As in previous months, the strong demand and growth in new orders has not translated into significantly faster employment growth in the private sector; the employment index rose slightly to 50.9 last month from 50.3 in October.
Price pressures remain relatively contained, with purchase costs rising at a slightly slower rate than in October and staff costs declining fractionally for the fourth consecutive month. Firms are passing on their modestly higher input costs to buyers, with selling prices rising for the eighth month in a row. Supplier delivery times continued to improve in November.
Firms remained optimistic about their future output in November, but the degree of optimism was the lowest in three months as firms remained cautious about the strength of the economic recovery and the evolution of the pandemic. Flash estimates for Q3 GDP showed non-oil sector GDP growth slowing to 6.2% y/y in Q3 from 8.4% y/y in Q2, and we expect a further softening in Q4 off last year’s high annual base. Overall, we expect the non-oil economy to grow 5.0% in 2021.
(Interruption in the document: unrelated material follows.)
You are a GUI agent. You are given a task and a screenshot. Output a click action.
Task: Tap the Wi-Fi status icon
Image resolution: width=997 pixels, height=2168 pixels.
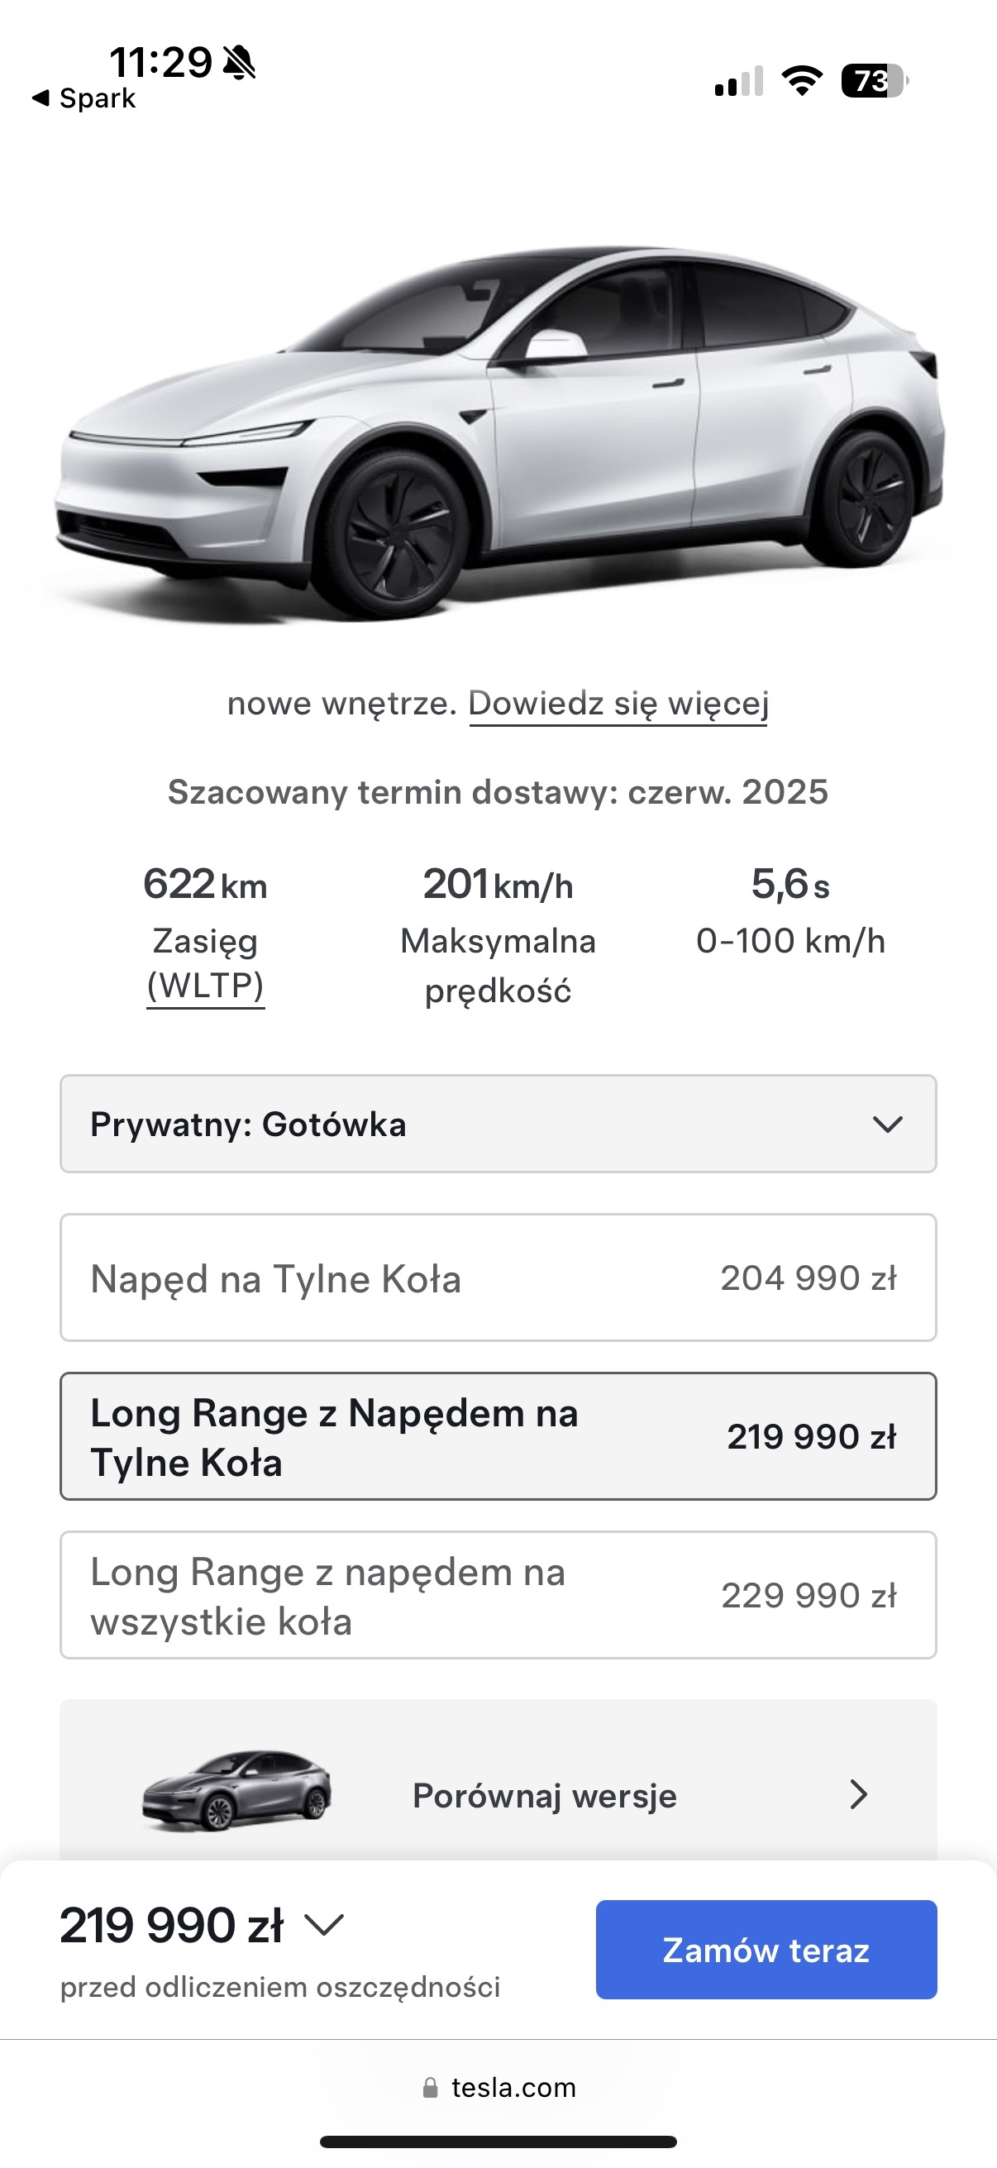pos(801,81)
Source: IHS Markit, Emirates NBD Research
Egypt’s headline PMI reading stayed static at 48.7 in November, the twelth consecutive sub-50.0 reading. The global supply chain issues and rising prices that have weighed on the recovery of developed and emerging economies around the world continues to weigh on Egyptian activity, and new orders declined for the third month in a row. Firms cited rapid price growth as constraining their ordering, and elevated energy prices will have continued to exert pressure in November. The higher prices have weighed on business optimism as firms anticipate more inflation to come, and only 22% of firms expected an improvement in conditions in 12 months’ time.
It seems apparent that domestic conditions weighed on orderbooks last month, as export orders rose in November following two months of sharp declines. Respondents to the survey cited constrained global competitors as having contributed to the rebound. However, output in Egypt also fell, with firms citing not only a drop in orders, but also difficulties in sourcing inputs. This is also reflected in longer supplier delivery times and a decline in firms’ stocks of purchases for the fourth month in a row, as companies either could not source new materials or chose to run down existing stock rather than pay the higher current market prices.
The decline in output and new orders has weighed on the labour market, and the employment index contracted for the first time since June, albeit at a modest rate. Combined with more pricing pressure being passed on to consumers – the rise in output prices was only a little slower than seen in October when it hit a 38-month high – domestic demand in Egypt will likely remain under some pressure for the time being, even as we expect an ongoing recovery from the pandemic crisis. While y/y CPI inflation dipped in October, it remained relatively high compared with recent averages and the responses to this PMI survey suggest that that inflation will remain elevated over the coming months.
The UAE's November PMI will be released on Tuesday 7 December.